2 -) A polícia é muito importante e deve ser valorizada, mas há problemas que compõem a própria estrutura. Nós temos casos reportados de soldados, inclusive héteros, que sofreram homofobia ou represálias discriminatórias. Às vezes até a abordagem de agentes da polícia com a comunidade LGBT pode ser violenta. Como você acha que podemos resolver ou minimizar estes problemas dentro da corporação?

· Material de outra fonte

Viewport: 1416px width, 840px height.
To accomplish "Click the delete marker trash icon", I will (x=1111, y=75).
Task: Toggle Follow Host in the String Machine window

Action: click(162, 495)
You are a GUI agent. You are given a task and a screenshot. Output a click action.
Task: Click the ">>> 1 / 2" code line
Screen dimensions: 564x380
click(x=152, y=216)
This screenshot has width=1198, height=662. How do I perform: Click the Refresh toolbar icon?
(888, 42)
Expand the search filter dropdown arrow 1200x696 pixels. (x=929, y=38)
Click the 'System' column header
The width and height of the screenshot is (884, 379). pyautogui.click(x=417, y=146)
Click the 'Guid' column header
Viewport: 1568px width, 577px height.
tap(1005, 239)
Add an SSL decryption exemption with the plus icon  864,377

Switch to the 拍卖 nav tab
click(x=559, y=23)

As polícias e as Forças Armadas ainda são, em muitos casos, redutos de intolerância contra a diversidade sexual. Rejeitam e não compreendem indivíduos com orientações sexuais e identidades de gênero diferentes do “padrão”. Por isso, vemos, com muita tristeza e preocupação, os inúmeros casos de homofobia e transfobia contra os próprios membros das corporações e contra o público em geral. A sua missão de defender a Constituição Federal, no entanto, não comporta qualquer tipo de exceção, especialmente com relação ao art. 3º, IV, que determina como objetivo fundamental da República Federativa do Brasil o combate a todas as formas de discriminação. Quanto à abordagem da comunidade LGBTQIA+, é fundamental que o poder público invista no treinamento e na conscientização destes agentes de segurança pública tanto no que se refere à importância do combate à homofobia e à transfobia, quanto no tratamento das vítimas destes crimes quando elas buscam as autoridades. Muitas pessoas têm medo de recorrer às autoridades para denunciar crimes e violências sofridos, o que acaba por perpetuar um ciclo de impunidade que alimenta os altos níveis de violência contra a comunidade LGBTQIA+ no Brasil. Sobre este tema, no ano passado, no Senado, aprovamos um projeto (PL 5231/2020), do qual tive a honra de ser relator, determinando, justamente, a inclusão de conteúdos referentes a Direitos Humanos e ao combate à discriminação nos cursos de capacitação e aperfeiçoamento de agentes públicos e privados de segurança.